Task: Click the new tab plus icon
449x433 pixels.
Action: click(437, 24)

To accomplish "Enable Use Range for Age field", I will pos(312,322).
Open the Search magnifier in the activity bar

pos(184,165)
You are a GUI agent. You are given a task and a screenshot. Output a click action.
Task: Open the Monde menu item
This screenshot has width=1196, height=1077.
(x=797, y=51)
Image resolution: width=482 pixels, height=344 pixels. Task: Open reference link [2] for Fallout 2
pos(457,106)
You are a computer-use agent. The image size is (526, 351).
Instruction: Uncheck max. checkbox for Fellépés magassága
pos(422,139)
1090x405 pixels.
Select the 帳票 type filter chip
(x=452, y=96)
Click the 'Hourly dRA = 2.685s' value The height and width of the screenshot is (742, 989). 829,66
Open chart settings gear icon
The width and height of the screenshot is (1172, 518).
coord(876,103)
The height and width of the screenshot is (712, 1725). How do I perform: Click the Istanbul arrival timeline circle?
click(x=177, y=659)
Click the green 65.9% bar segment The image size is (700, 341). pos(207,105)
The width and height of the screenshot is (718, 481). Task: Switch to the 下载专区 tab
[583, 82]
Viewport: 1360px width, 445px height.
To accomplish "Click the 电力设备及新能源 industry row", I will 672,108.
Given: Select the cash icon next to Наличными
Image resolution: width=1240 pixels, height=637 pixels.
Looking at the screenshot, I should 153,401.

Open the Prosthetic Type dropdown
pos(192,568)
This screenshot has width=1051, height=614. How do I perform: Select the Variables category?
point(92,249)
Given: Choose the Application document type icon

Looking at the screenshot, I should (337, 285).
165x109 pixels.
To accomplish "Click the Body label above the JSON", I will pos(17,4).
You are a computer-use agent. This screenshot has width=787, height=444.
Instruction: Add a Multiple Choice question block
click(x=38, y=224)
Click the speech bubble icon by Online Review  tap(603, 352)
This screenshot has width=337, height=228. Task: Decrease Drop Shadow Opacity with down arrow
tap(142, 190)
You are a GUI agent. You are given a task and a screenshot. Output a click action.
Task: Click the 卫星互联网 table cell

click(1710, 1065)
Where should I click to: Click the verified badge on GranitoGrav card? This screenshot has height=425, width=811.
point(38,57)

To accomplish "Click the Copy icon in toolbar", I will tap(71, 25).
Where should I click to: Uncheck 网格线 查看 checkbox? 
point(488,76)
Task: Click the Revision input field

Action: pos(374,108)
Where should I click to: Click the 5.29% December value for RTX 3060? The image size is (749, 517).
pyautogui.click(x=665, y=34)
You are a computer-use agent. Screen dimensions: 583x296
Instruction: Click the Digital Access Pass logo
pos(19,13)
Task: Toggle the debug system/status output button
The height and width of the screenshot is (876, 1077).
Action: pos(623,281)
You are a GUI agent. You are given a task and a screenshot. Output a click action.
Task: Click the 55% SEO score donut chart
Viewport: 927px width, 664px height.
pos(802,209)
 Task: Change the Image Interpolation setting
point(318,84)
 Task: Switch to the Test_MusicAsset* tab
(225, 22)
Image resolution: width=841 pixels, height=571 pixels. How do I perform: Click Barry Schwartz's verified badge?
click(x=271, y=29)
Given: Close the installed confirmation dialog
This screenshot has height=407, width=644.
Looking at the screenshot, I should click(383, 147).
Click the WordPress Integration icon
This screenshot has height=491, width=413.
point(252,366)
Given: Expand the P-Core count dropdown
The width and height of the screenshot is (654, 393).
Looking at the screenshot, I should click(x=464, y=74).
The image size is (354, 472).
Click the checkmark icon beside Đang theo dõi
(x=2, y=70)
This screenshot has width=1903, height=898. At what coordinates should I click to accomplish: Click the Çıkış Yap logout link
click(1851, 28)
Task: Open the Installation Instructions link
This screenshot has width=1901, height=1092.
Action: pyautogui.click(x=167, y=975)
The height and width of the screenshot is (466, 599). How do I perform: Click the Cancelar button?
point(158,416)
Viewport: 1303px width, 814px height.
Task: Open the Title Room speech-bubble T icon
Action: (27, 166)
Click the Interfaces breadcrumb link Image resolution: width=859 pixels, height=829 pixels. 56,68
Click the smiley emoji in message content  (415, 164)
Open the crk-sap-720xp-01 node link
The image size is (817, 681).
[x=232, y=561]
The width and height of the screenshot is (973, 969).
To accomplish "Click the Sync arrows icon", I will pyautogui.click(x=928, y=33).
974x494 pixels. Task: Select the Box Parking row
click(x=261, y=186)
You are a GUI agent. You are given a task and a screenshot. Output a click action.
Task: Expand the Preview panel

→ **INSTRUCTIONS FOR THE TASK**
Reproduce all of the records above, switching each "pixels" to "px" and keeping everything else the same.

→ **RESULT OF THIS EXERCISE**
Task: Click the new tab plus icon
449x433 px.
Action: click(437, 24)

To accomplish "Enable Use Range for Age field", I will pos(312,322).
Open the Search magnifier in the activity bar

pos(184,165)
You are a GUI agent. You are given a task and a screenshot. Output a click action.
Task: Open the Monde menu item
This screenshot has width=1196, height=1077.
(x=797, y=51)
Image resolution: width=482 px, height=344 px. Task: Open reference link [2] for Fallout 2
pos(457,106)
You are a computer-use agent. The image size is (526, 351).
Instruction: Uncheck max. checkbox for Fellépés magassága
pos(422,139)
1090x405 px.
Select the 帳票 type filter chip
(x=452, y=96)
Click the 'Hourly dRA = 2.685s' value The height and width of the screenshot is (742, 989). 829,66
Open chart settings gear icon
The width and height of the screenshot is (1172, 518).
coord(876,103)
The height and width of the screenshot is (712, 1725). How do I perform: Click the Istanbul arrival timeline circle?
click(x=177, y=659)
Click the green 65.9% bar segment The image size is (700, 341). pos(207,105)
The width and height of the screenshot is (718, 481). Task: Switch to the 下载专区 tab
[583, 82]
Viewport: 1360px width, 445px height.
To accomplish "Click the 电力设备及新能源 industry row", I will 672,108.
Given: Select the cash icon next to Наличными
Image resolution: width=1240 px, height=637 px.
Looking at the screenshot, I should 153,401.

Open the Prosthetic Type dropdown
pos(192,568)
This screenshot has width=1051, height=614. How do I perform: Select the Variables category?
point(92,249)
Given: Choose the Application document type icon

Looking at the screenshot, I should (337, 285).
165x109 px.
To accomplish "Click the Body label above the JSON", I will pos(17,4).
You are a computer-use agent. This screenshot has width=787, height=444.
Instruction: Add a Multiple Choice question block
click(x=38, y=224)
Click the speech bubble icon by Online Review  tap(603, 352)
This screenshot has width=337, height=228. Task: Decrease Drop Shadow Opacity with down arrow
tap(142, 190)
You are a GUI agent. You are given a task and a screenshot. Output a click action.
Task: Click the 卫星互联网 table cell

click(1710, 1065)
Where should I click to: Click the verified badge on GranitoGrav card? This screenshot has height=425, width=811.
point(38,57)

To accomplish "Click the Copy icon in toolbar", I will tap(71, 25).
Where should I click to: Uncheck 网格线 查看 checkbox? 
point(488,76)
Task: Click the Revision input field

Action: pos(374,108)
Where should I click to: Click the 5.29% December value for RTX 3060? The image size is (749, 517).
pyautogui.click(x=665, y=34)
You are a computer-use agent. Screen dimensions: 583x296
Instruction: Click the Digital Access Pass logo
pos(19,13)
Task: Toggle the debug system/status output button
The height and width of the screenshot is (876, 1077).
Action: pos(623,281)
You are a GUI agent. You are given a task and a screenshot. Output a click action.
Task: Click the 55% SEO score donut chart
Viewport: 927px width, 664px height.
pos(802,209)
 Task: Change the Image Interpolation setting
point(318,84)
 Task: Switch to the Test_MusicAsset* tab
(225, 22)
Image resolution: width=841 px, height=571 px. How do I perform: Click Barry Schwartz's verified badge?
click(x=271, y=29)
Given: Close the installed confirmation dialog
This screenshot has height=407, width=644.
Looking at the screenshot, I should click(383, 147).
Click the WordPress Integration icon
This screenshot has height=491, width=413.
point(252,366)
Given: Expand the P-Core count dropdown
The width and height of the screenshot is (654, 393).
Looking at the screenshot, I should click(x=464, y=74).
The image size is (354, 472).
Click the checkmark icon beside Đang theo dõi
(x=2, y=70)
This screenshot has width=1903, height=898. At what coordinates should I click to accomplish: Click the Çıkış Yap logout link
click(1851, 28)
Task: Open the Installation Instructions link
This screenshot has width=1901, height=1092.
Action: pyautogui.click(x=167, y=975)
The height and width of the screenshot is (466, 599). How do I perform: Click the Cancelar button?
point(158,416)
Viewport: 1303px width, 814px height.
Task: Open the Title Room speech-bubble T icon
Action: (27, 166)
Click the Interfaces breadcrumb link Image resolution: width=859 px, height=829 px. 56,68
Click the smiley emoji in message content  (415, 164)
Open the crk-sap-720xp-01 node link
The image size is (817, 681).
[x=232, y=561]
The width and height of the screenshot is (973, 969).
To accomplish "Click the Sync arrows icon", I will pyautogui.click(x=928, y=33).
974x494 px. Task: Select the Box Parking row
click(x=261, y=186)
You are a GUI agent. You are given a task and a screenshot. Output a click action.
Task: Expand the Preview panel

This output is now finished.